Does Weight Matter in the Workplace?
While perusing my Twitter feed the other day, I came across a ridiculous tweet from Cosmopolitan magazine that got me thinking about weight in the workplace:
— Cosmopolitan (@Cosmopolitan) January 4, 2016
A little background—Ashley Benson is one of the four stars of the hit ABC Family show “Pretty Little Liars”—and believe me, she is nowhere near fat. In fact, she even admits that she’s a size 2 in both the short Cosmo piece and the longer article that it is based on, which appeared in Ocean Drive.
This all begs the question—since when was a size 2 too fat?
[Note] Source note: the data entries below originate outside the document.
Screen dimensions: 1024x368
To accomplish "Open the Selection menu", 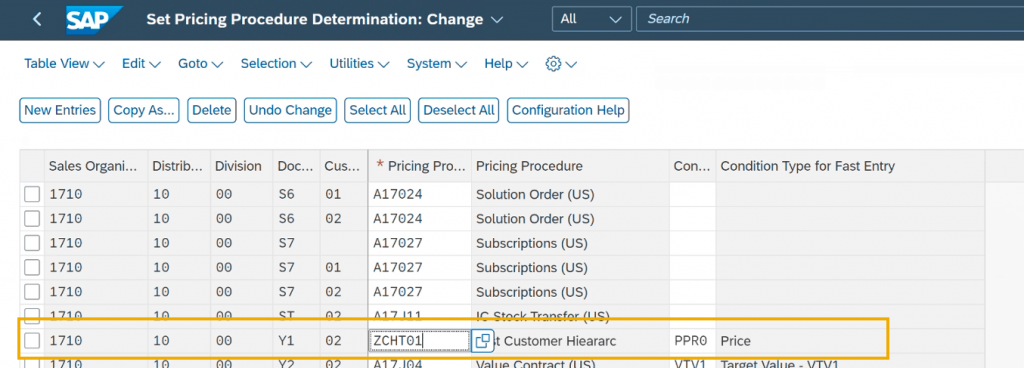I will coord(276,64).
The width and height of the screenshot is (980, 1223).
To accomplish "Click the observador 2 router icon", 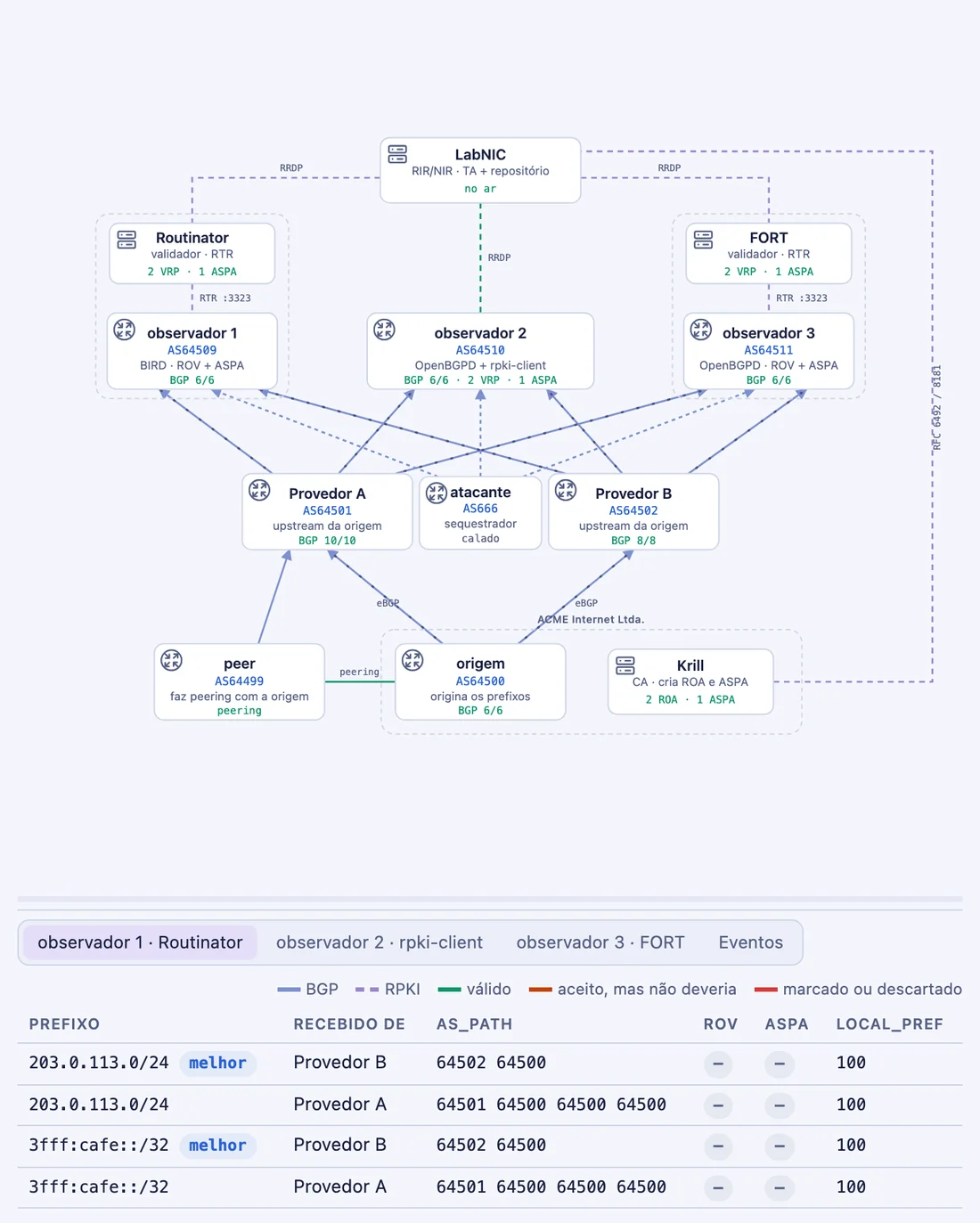I will 384,330.
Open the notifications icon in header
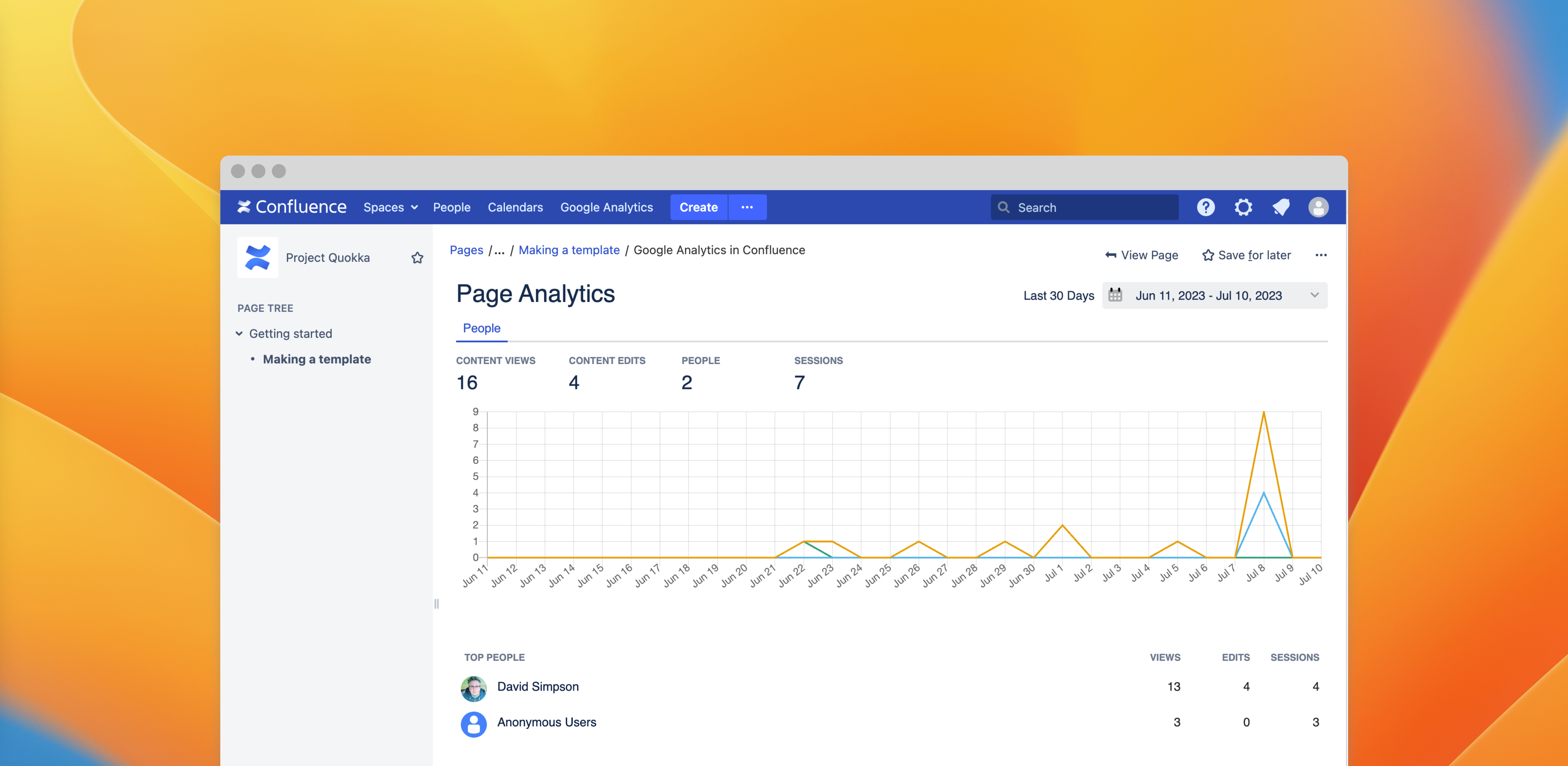This screenshot has width=1568, height=766. (1281, 207)

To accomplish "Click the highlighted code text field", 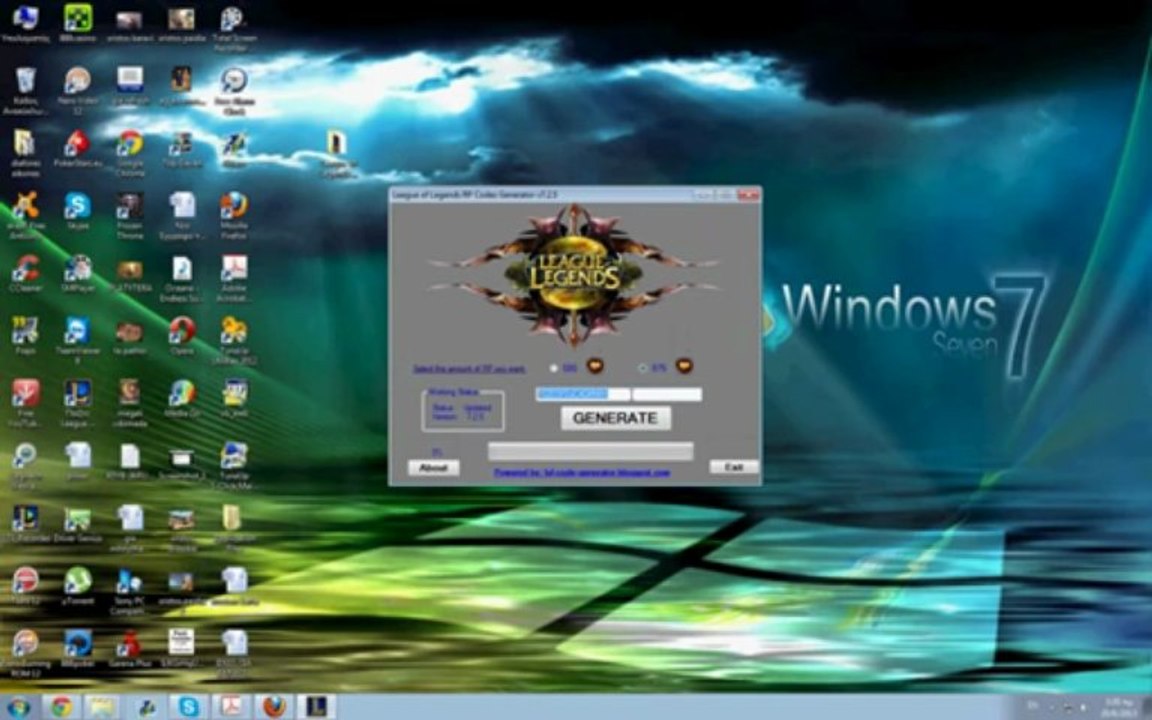I will pos(583,395).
Well, Hollywood is a terrible and subjective sort of beast. Benson is not the first young woman in show business to make a comment about someone saying she is too fat. Jennifer Lawrence, for instance, has always been outspoken about her love for food, and she has said on more than one occasion that she is considered a “fat actress.” As with Benson, Lawrence is definitely not fat. She is, however, curvy in that effortless way that makes her a bombshell.
So is Hollywood saying that skinny (i.e. without curves) is perfect and curvy is fat? What about the average woman in the United States, who is 5’ 4” and weighs 166 pounds?
It caused me to take a step back and think about the fact that Ashley Benson’s and Jennifer Lawrence’s workplaces are Hollywood. Their sources of livelihood are their acting chops and their appearances. So, when thought of in that way, wouldn’t being turned down for a part because you are “too fat” be considered workplace discrimination?
Surprisingly, no. There is really only one state in the United States–Michigan–that has any sort of law about weight discrimination in the workplace, and even then, it’s really difficult to prove in a courtroom. In 2013, a large number of cocktail waitresses tried to sue a casino in Atlantic City, New Jersey for forcing them to do weigh-ins and lose weight on a regular basis, and they lost. Overweight and obese people–and those are subjective terms, since everyone who isn’t a medical doctor has a different opinion on what constitutes an obese person–are not a protected class. This means that, legally, workplaces can discriminate against obese job applicants and employees.
Think about that for a minute.
While “overweight” people probably can’t be fired from a job they already have–there has to be a reason for firing someone, since unlawful termination is easier to prove than other types of workplace discrimination–there have been studies that have shown that hiring managers are significantly less likely to hire an “overweight” person than a skinny person. In addition, skinny or otherwise attractive employees are more likely to get promoted and receive pay raises, whereas heavier employees are more often passed over or forced to work extra hours to get the same benefits, promotions, or compensation.
When all of this is put together, the conclusion is a dreary one. Yes, weight does matter in the workplace, even if you aren’t an actress or a model. Being considered fat or overweight may keep you from getting a job, and if you already have a job, it may keep you from advancing in your career. You’ll likely have to work harder to earn what you believe you deserve. It’s a troubling world that we live in, where people’s subjective opinions about what others should look like affect their employment opportunities, even when they aren’t famous actresses. Reality, unfortunately, isn’t known for being nice to people.